Reminder that this zoom meeting is coming up on Saturday, please RSVP in the poll if you haven’t already. We will send out the Zoom invites to those on the Yes and Maybe lists as usual.

Russ is planning to address some frequently asked questions about coral identification and there will opportunities for questions.
 
Our speaker talk is coming up tomorrow at 4pm. I encourage everyone interested to make sure you RSVP using the poll above, so you can receives the Zoom info.
 
My takeaway from this talk is that BAR needs to purchase its own DNA sequencer.
It would make ID so easy… if there is a database to compare to - has anyone sequenced coral DNA yet? My understanding of how Aquabiomics works is they compare to an existing database. I’d guess if corals were sequenced, you could know what corals live in your tank from the tank water analysis also.
 
It would make ID so easy… if there is a database to compare to - has anyone sequenced coral DNA yet? My understanding of how Aquabiomics works is they compare to an existing database. I’d guess if corals were sequenced, you could know what corals live in your tank from the tank water analysis also.
Sorry; I should have mentioned I was kidding about buying a sequencer. They're likely in the six figure range.

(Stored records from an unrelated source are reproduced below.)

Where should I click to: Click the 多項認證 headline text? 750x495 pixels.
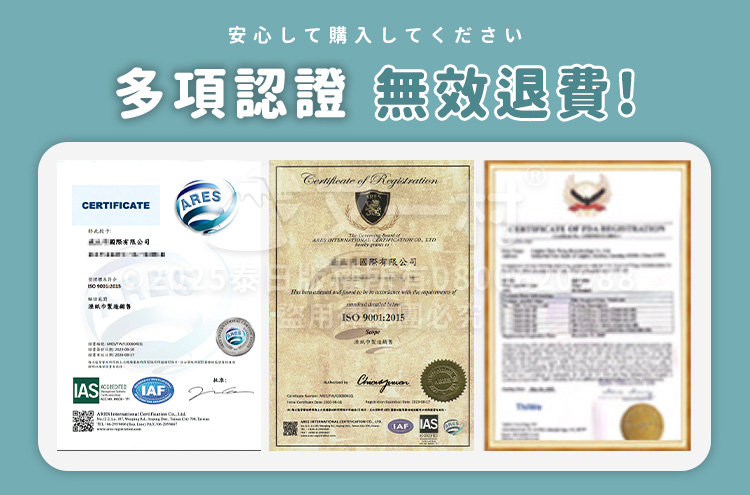pos(231,93)
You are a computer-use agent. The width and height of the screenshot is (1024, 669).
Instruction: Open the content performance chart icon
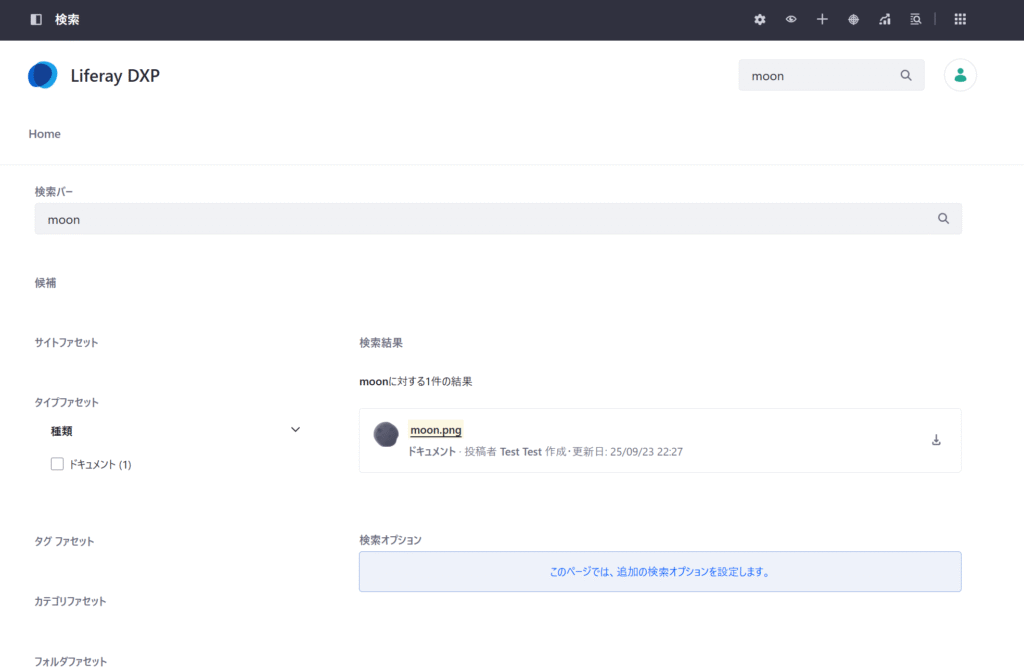pyautogui.click(x=884, y=19)
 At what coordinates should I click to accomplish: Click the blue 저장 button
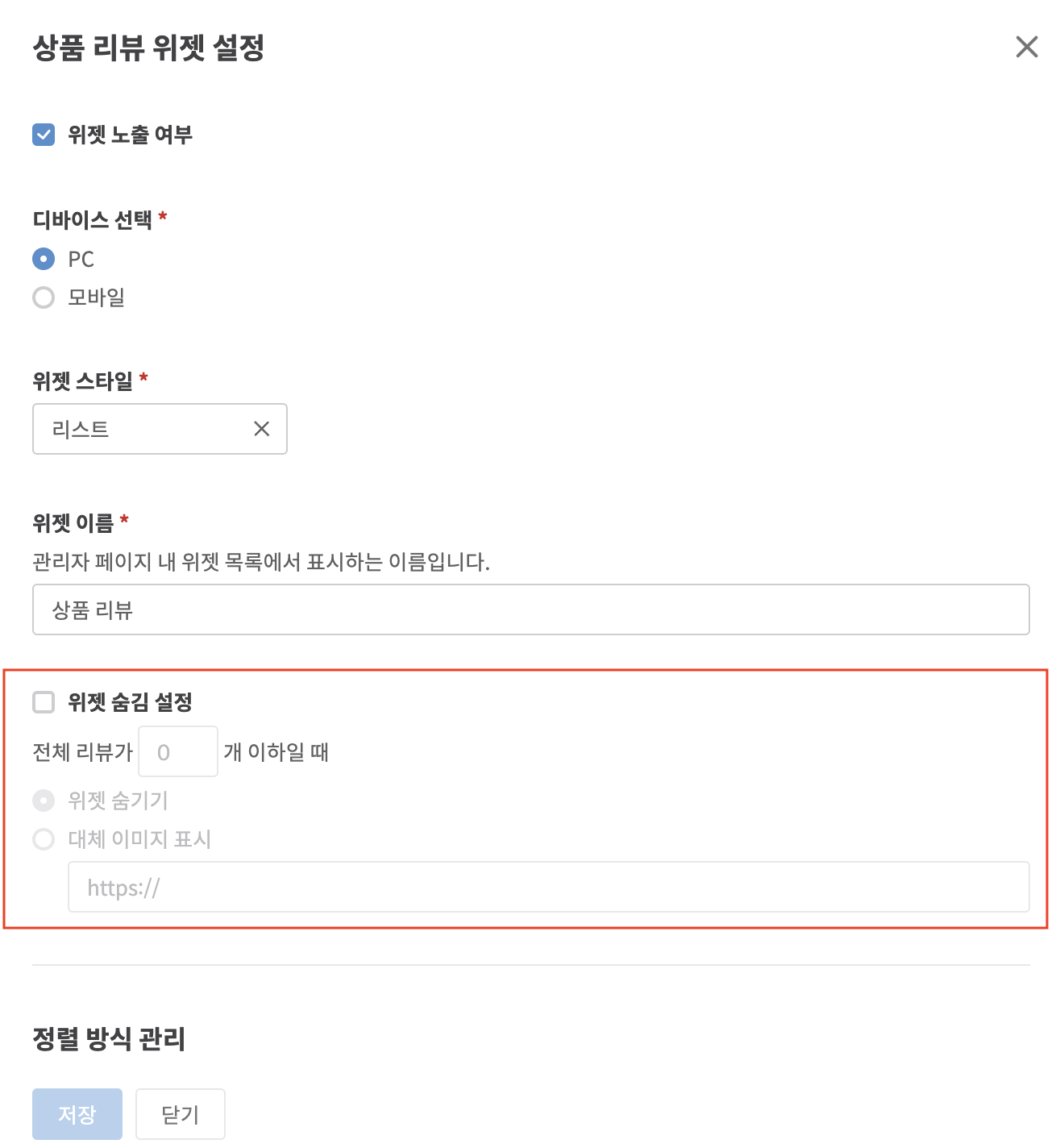(x=77, y=1114)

(Wall of text incoming because I'm a geek. Tl;Dr is "we probably can't/don't want to do this as a club due to cost")

If there was legitimate interest in this, it would probably run to the tune of several thousand dollars for sequencing several corals (I have not priced sequencing lately, but I'd say five, maybe seven corals for that price). We'd need to collaborate with a local university that has a sequencing core (off the top of my head, Berkeley, Stanford, or UCSF, with Stanford being my first go-to since there is a member in a bio department there).

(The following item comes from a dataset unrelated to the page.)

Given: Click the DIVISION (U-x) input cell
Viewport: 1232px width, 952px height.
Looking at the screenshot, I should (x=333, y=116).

What Aquabiomics does is a bit different (reading a little bit of a specific segment of dna from lots of different bacteria to profile the relative proportion of different species) than this (reading a lot of all the DNA to make sure you've got a complete genome from start to finish).

There are potentially ways to get some information on coral genetics from tank water, but that introduces a whole bunch of headaches we'd likely rather avoid. I think the method most likely to yield reliable data would be to take a small amount of coral flesh as a starting sample.

I'm happy to go a bit more in depth on this if anyone's interested; it's something that is a cool thought experiment, and extremely useful in taxonomy, but beyond what a club could easily do.
 
My takeaway was we have a lot of really smart people in the club. Even though it was a long talk, I appreciated the passion that Russ showed the entire time.
Definitely. It's always a rare treat to come across somebody with both technical expertise and the ability to communicate it to a wide variety of audiences, given that anything that isn't "research" and "funding" tends to be actively selected against in academia.
 
Sorry; I should have mentioned I was kidding about buying a sequencer. They're likely in the six figure range.

(Wall of text incoming because I'm a geek. Tl;Dr is "we probably can't/don't want to do this as a club due to cost")

If there was legitimate interest in this, it would probably run to the tune of several thousand dollars for sequencing several corals (I have not priced sequencing lately, but I'd say five, maybe seven corals for that price). We'd need to collaborate with a local university that has a sequencing core (off the top of my head, Berkeley, Stanford, or UCSF, with Stanford being my first go-to since there is a member in a bio department there).

What Aquabiomics does is a bit different (reading a little bit of a specific segment of dna from lots of different bacteria to profile the relative proportion of different species) than this (reading a lot of all the DNA to make sure you've got a complete genome from start to finish).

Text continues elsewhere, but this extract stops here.